Congratulations, you have created your first notebook with executable code against a SQL Server database! You can continue to add more text cells and code cells as needed. One of the reasons I like this pattern is that it allows me to execute the code without having to highlight it while doing demos. Each cell can be run independently. You will also notice there is a Run All button if you choose to run all the scripts at the same time that you have in your notebook. This could be valuable if you have a set of maintenance operations or related items you want to run and you have collected in a notebook for use.

Another key thing to remember is that notebooks are shareable. Because the connection is outside of the notebook, once you share the notebook, they will have to connect to an environment that allows them to execute the same code. You can add your notebooks to GitHub or similar source control to manage change and allow you to share common resources easily without just distributing SQL files.

Before we wrap up

I feel I would be remiss if I did not also demonstrate what happens when you get data results in a notebook. In my case I have a database I can connect to which has WideWorldImporters loaded into it. I am going to select the top 1000 rows from the DimSupplier table. Once I run the code cell, I get the rows affected, the execution time, and a table with results as shown here:

Code cell with data results

As you can see in the results window, you have several export options and a chart option that you can use to further visualize or work with the data that you have retrieved. I would encourage you to explore these options as it depends on the type of data you are working with whether they work well for you or not. For example, supplier data does not chart very well, whereas if I had used fact data there may have been some interesting charting options. A notebook could be a straightforward way to demonstrate some simple reporting for a technically savvy audience.

Wrapping it up

There are many more functions that I did not cover around notebooks, and I assume that Microsoft will continue to make improvements to the overall capabilities here. I look forward to using notebooks more as a terrific way to share code and run demos. I hope you find this as valuable as well.

For those of you who are not sure about using notebooks, this is an effective way to build your skills while not trying to learn a new language if you are familiar with SQL. My first exposure was using Python in a Databricks environment. That was much to learn while also trying to understand how notebooks functioned. As the data environment continues to expand and require new skill sets, understanding how to use and leverage notebooks on a regular basis is a good skill to have. Microsoft has done us a great favor by using standard Jupyter notebooks which are used in data science, Databricks, and other areas of data practice.

If you are following my work enablement series, you know one of the things that I am passionate about is simplifying how I work, in order to stay working while continuing to lose functionality in my arms. Notebooks help with this by allowing me to execute code without highlighting it when doing demos.

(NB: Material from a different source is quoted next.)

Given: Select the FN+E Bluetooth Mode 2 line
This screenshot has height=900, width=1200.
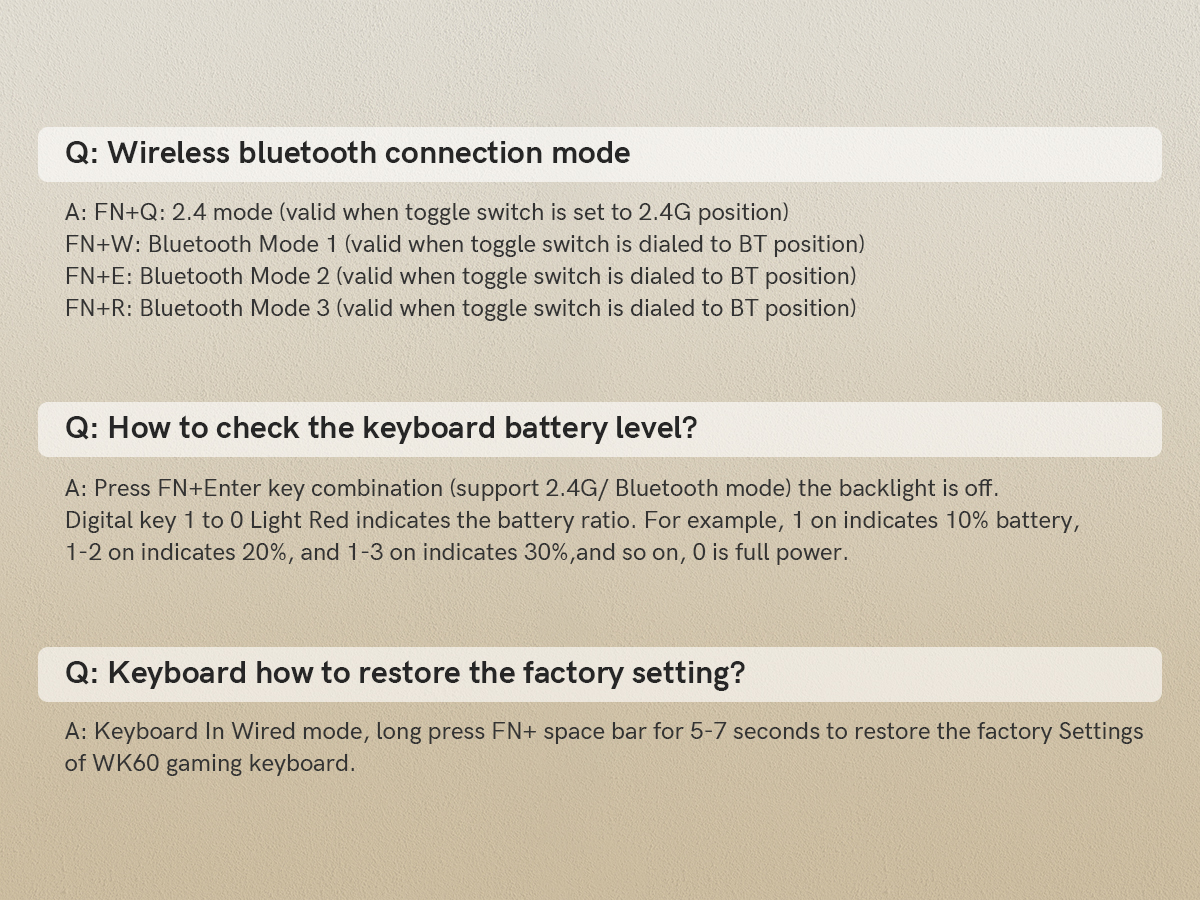Looking at the screenshot, I should point(460,276).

Because highlighting code and executing it in a tool like SQL Server Management Studio requires multiple touches on the keyboard and mouse, I struggle to do it efficiently. The ability to organize my demo around code cells and then have a self-documenting notebook to pass along to attendees is a huge win for me. I hope this helps others who struggle in the same way. And I hope this was helpful to those who have not used or seen notebooks in their current work environment but may in the future.

I will be creating and sharing a completed notebook for the demos related to my presentation on elastic capabilities with Azure SQL. Look for that presentation follow up from the Memphis SQL Saturday in October 2022. I will publish a follow up blog post with a link to the completed notebook used with that demo.